Never Mind the Pledge
Tuesday, June 15, 2004; Page A22
FIFTY YEARS TO the day after Congress inserted the words "under God" into the Pledge of Allegiance, the Supreme Court issued a resounding opinion refusing to say whether making schoolchildren utter these words violates the Constitution. California atheist Michael A. Newdow, the court ruled, lacked standing to challenge the pledge, because he does not have legal "control" over his daughter, a student in a school district where children recite the pledge daily. The decision turns one of the court's hot-button cases into a real dud -- and for this Americans ought to be grateful.
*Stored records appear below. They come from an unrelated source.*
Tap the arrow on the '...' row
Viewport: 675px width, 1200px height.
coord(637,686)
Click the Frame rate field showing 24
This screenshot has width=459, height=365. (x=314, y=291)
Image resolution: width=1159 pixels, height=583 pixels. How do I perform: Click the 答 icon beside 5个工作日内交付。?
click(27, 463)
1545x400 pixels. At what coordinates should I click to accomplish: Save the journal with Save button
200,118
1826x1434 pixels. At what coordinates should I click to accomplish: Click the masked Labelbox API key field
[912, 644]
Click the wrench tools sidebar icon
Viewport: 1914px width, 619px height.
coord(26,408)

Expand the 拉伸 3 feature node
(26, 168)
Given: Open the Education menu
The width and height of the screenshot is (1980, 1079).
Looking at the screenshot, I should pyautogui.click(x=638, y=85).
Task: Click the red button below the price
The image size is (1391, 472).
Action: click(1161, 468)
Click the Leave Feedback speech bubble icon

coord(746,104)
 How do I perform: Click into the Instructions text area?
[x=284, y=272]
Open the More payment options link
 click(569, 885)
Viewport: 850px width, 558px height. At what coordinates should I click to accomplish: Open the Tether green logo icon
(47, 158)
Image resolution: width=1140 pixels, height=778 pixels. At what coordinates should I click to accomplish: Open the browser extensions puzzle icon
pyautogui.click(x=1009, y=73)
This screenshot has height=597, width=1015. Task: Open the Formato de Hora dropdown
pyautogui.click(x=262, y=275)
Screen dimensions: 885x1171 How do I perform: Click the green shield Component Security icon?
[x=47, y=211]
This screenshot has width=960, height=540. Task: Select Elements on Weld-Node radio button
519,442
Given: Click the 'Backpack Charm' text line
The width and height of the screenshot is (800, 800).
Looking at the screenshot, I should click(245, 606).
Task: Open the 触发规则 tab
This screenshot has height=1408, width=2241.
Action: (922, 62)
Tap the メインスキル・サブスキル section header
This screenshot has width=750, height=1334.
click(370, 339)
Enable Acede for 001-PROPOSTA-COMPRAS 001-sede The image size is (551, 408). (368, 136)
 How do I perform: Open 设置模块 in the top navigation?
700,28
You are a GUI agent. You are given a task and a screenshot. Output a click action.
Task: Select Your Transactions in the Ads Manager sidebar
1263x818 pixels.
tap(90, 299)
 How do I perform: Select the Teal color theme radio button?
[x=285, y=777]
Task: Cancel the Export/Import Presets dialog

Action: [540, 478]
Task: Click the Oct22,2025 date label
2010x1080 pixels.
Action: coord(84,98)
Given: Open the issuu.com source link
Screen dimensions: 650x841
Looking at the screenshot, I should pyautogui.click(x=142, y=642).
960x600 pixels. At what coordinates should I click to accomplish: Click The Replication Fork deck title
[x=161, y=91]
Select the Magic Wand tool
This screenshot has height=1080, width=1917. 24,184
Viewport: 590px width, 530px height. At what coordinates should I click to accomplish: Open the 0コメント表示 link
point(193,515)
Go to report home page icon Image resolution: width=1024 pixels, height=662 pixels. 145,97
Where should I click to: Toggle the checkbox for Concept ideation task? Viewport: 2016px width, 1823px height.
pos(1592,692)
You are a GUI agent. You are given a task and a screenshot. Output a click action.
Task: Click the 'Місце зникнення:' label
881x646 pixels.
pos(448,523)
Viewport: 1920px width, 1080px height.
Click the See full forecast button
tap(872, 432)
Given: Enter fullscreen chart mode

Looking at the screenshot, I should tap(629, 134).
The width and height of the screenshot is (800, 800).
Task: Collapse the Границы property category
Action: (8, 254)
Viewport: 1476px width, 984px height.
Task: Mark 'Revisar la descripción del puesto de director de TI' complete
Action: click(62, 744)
Resolving a case on grounds of the legal standing of a litigant always has the feel of a cop-out. But the doctrine actually serves a vital function in the U.S. judicial system, particularly in constitutional challenges to laws and government policies. It prevents the courts from considering complaints unnecessarily. The pledge case is an excellent example. The pledge, after all, has been around in its current form for a half-century, and it has existed with relatively little political or legal controversy. Even as public school prayers were banned, and people began suing over religious symbols such as the Ten Commandments in public buildings, people haven't been flooding the courts with complaints that they or their children are unconstitutionally oppressed by the Pledge of Allegiance. Insisting that the courts refrain from considering such matters unless someone with a clear stake in them objects is one of the central checks against overly broad judicial power.
In this instance, Mr. Newdow has no legal control over the educational decisions of his daughter, who is, incidentally, religious. It is easy to sympathize with his desire to "inculcate in his daughter . . . the atheistic beliefs he finds persuasive." But a state court order had given the child's mother -- who has no objection to her saying the pledge -- "sole right to represent [the daughter's] legal interests and make all decision[s] about her education." Yet the U.S. Court of Appeals for the 9th Circuit considered his complaint despite his lack of custody. Writing for a five-member court majority, Justice John Paul Stevens rightly argued that being a father was not enough. The federal courts defer to the states on questions of family law, Justice Stevens wrote. And when a parent's standing is founded on "rights that are in dispute" at the state level, "the prudent course is for the federal court to stay its hand rather than reach out to resolve a weighty question of federal constitutional law."
The wisdom of this statement was illustrated by the three justices -- Sandra Day O'Connor, William H. Rehnquist and Clarence Thomas -- who disagreed and wished to reach the merits and uphold the pledge. Between them they produced three different opinions, and Justice Thomas used the occasion to advance a truly radical vision of church-state separation. (Justice Antonin Scalia recused himself from the case.) There is no guarantee that the court would have spoken coherently and constructively about a genuinely gray area of law had it tried. Punting may deflate the end of the court's term, but passivity here was a virtue, not a vice.